**Datos del ejercicio:**
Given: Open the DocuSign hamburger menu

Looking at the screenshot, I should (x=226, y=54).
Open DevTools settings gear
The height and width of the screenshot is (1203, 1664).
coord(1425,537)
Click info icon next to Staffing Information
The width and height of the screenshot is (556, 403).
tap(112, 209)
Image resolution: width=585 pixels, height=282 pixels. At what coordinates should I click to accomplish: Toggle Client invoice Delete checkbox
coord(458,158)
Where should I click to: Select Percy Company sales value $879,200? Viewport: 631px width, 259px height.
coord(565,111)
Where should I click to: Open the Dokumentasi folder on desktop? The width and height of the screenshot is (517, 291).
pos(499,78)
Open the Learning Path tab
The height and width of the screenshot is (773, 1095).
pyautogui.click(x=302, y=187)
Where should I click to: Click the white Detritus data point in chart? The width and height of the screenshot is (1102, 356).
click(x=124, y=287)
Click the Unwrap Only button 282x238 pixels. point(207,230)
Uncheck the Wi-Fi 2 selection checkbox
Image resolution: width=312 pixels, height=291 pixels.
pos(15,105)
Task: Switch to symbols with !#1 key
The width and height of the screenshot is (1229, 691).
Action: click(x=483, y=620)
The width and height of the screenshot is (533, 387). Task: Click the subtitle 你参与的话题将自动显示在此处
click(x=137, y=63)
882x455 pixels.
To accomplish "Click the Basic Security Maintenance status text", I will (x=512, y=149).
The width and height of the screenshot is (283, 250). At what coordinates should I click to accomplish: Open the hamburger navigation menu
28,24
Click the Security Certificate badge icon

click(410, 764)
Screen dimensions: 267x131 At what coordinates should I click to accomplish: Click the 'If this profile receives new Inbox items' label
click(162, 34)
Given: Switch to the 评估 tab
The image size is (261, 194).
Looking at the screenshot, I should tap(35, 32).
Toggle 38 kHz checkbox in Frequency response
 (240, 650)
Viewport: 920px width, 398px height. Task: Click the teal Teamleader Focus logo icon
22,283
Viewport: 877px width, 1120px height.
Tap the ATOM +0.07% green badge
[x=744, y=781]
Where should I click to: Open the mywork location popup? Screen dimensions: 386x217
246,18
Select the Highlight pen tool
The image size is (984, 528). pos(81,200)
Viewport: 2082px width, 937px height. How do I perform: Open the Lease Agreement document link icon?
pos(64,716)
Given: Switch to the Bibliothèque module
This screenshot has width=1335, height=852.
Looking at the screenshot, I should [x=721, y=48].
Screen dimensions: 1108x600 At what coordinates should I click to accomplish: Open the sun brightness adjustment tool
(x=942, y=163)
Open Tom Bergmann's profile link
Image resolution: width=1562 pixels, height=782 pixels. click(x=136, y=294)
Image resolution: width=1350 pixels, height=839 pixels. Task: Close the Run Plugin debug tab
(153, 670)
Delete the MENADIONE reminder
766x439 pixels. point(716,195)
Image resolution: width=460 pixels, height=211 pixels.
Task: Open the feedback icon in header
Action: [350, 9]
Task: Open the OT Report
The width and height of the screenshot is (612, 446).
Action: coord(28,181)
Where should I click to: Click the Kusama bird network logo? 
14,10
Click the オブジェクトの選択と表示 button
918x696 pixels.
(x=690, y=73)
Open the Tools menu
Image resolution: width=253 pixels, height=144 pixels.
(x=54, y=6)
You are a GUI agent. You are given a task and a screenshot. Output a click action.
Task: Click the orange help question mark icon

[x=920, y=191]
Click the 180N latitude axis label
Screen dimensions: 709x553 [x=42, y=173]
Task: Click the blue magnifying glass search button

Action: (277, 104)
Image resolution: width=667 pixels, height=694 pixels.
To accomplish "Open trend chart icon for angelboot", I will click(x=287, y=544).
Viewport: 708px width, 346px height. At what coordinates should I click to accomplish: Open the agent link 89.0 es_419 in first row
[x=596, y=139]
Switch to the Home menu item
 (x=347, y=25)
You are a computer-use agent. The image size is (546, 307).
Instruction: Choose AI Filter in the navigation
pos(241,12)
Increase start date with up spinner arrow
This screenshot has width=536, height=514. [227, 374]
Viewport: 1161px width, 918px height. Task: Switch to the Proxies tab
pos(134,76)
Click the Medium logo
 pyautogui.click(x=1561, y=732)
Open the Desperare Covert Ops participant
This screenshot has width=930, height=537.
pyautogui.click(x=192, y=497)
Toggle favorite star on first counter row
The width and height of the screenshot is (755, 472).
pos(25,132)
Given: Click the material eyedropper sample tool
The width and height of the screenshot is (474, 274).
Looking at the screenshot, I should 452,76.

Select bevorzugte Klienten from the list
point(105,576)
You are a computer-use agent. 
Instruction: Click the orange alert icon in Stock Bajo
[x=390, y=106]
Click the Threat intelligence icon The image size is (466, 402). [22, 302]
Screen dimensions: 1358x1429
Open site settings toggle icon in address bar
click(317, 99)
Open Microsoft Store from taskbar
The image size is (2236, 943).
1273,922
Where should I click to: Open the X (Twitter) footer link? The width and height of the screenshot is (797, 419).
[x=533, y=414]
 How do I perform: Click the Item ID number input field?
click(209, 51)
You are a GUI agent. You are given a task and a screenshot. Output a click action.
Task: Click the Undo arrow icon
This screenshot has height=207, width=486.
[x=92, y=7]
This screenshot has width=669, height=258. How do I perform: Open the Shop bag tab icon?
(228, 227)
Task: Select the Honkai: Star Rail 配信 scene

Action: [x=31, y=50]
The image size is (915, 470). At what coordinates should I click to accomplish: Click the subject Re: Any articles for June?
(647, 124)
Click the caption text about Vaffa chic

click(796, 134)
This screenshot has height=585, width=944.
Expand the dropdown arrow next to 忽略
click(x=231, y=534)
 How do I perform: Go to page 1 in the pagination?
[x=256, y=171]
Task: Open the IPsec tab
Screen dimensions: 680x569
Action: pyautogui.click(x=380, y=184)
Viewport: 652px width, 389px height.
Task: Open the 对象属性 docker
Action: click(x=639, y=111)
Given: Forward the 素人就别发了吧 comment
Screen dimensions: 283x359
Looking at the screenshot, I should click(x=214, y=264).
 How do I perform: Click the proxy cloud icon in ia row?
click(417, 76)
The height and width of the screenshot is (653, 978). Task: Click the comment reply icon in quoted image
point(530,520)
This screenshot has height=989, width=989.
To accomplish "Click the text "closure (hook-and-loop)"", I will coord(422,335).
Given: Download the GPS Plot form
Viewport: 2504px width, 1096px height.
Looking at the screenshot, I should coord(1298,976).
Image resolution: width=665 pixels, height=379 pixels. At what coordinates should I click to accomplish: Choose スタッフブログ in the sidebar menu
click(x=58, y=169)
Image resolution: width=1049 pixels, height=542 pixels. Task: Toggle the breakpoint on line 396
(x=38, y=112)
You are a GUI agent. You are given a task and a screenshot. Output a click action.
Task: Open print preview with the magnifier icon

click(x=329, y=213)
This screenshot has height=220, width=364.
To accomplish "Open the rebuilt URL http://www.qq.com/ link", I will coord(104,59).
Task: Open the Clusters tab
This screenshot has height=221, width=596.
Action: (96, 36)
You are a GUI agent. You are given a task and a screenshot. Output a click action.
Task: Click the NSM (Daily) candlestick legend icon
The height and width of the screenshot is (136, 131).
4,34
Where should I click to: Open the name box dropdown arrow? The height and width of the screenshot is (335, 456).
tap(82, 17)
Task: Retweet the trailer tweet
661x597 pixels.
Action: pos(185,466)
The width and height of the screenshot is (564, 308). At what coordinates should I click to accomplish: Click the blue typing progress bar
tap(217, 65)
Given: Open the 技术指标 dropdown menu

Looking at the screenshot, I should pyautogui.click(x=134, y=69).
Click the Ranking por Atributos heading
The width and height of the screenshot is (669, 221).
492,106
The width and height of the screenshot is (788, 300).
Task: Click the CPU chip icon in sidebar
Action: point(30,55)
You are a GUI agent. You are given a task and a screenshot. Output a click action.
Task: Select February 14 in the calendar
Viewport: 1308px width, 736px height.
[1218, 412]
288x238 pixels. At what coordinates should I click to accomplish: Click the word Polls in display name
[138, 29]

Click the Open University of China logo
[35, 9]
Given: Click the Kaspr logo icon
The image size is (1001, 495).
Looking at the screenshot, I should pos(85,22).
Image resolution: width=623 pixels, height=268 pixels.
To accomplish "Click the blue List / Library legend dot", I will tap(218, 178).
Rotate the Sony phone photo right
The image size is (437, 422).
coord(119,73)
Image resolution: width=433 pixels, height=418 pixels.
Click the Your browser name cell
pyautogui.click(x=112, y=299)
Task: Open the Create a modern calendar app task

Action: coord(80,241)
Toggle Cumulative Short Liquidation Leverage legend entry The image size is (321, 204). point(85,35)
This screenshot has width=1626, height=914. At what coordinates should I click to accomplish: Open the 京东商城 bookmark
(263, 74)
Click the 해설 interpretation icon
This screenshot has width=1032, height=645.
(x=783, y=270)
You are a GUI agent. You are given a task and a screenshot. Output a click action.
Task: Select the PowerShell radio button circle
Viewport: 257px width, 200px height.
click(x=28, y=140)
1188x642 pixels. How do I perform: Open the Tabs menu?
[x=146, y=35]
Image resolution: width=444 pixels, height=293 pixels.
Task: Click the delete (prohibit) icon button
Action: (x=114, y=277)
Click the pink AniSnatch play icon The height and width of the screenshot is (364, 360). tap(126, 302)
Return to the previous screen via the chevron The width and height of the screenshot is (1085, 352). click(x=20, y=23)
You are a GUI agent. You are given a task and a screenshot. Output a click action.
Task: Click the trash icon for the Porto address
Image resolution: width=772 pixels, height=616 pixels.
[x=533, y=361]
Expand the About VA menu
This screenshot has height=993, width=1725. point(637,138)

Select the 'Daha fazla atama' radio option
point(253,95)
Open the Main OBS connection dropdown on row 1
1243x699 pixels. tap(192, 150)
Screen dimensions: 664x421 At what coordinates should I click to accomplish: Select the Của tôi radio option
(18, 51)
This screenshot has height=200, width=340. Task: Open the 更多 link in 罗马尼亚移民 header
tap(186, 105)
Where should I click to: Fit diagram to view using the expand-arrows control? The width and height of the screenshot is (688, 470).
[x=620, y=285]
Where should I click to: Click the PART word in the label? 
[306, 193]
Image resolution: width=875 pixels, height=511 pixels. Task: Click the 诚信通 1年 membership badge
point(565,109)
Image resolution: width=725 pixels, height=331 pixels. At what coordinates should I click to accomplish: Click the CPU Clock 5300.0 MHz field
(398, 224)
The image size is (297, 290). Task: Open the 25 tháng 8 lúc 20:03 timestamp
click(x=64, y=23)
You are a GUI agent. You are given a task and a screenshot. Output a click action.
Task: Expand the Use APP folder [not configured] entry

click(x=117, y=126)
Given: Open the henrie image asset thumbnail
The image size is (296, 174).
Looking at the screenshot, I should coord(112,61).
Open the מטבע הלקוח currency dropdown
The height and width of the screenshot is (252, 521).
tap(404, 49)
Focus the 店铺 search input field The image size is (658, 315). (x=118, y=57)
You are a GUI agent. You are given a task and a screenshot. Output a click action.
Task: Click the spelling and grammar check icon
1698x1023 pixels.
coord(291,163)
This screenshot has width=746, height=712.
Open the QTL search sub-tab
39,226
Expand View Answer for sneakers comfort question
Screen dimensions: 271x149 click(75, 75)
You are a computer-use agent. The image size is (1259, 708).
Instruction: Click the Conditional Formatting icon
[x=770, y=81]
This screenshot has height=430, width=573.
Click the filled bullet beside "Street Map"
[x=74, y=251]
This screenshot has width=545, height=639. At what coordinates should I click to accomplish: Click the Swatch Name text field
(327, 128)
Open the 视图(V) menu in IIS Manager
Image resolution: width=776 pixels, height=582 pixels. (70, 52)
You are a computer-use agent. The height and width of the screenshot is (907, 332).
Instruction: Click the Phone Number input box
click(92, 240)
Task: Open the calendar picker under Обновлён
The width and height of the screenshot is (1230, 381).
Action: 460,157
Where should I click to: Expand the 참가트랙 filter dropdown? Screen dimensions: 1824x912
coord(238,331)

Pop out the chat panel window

**Qué hay que hacer:** ¿Puedes reescribir las entradas comenzando en la línea que contiene "Where should I click to: Open the mywork" y terminando en la que contiene "pos(64,716)", ambas incluidas, con "Highlight pen" cambiado por "Eraser" y todo lo demás igual?

**Solución:**
Where should I click to: Open the mywork location popup? Screen dimensions: 386x217
246,18
Select the Eraser tool
The image size is (984, 528). pos(81,200)
Viewport: 2082px width, 937px height. How do I perform: Open the Lease Agreement document link icon?
pos(64,716)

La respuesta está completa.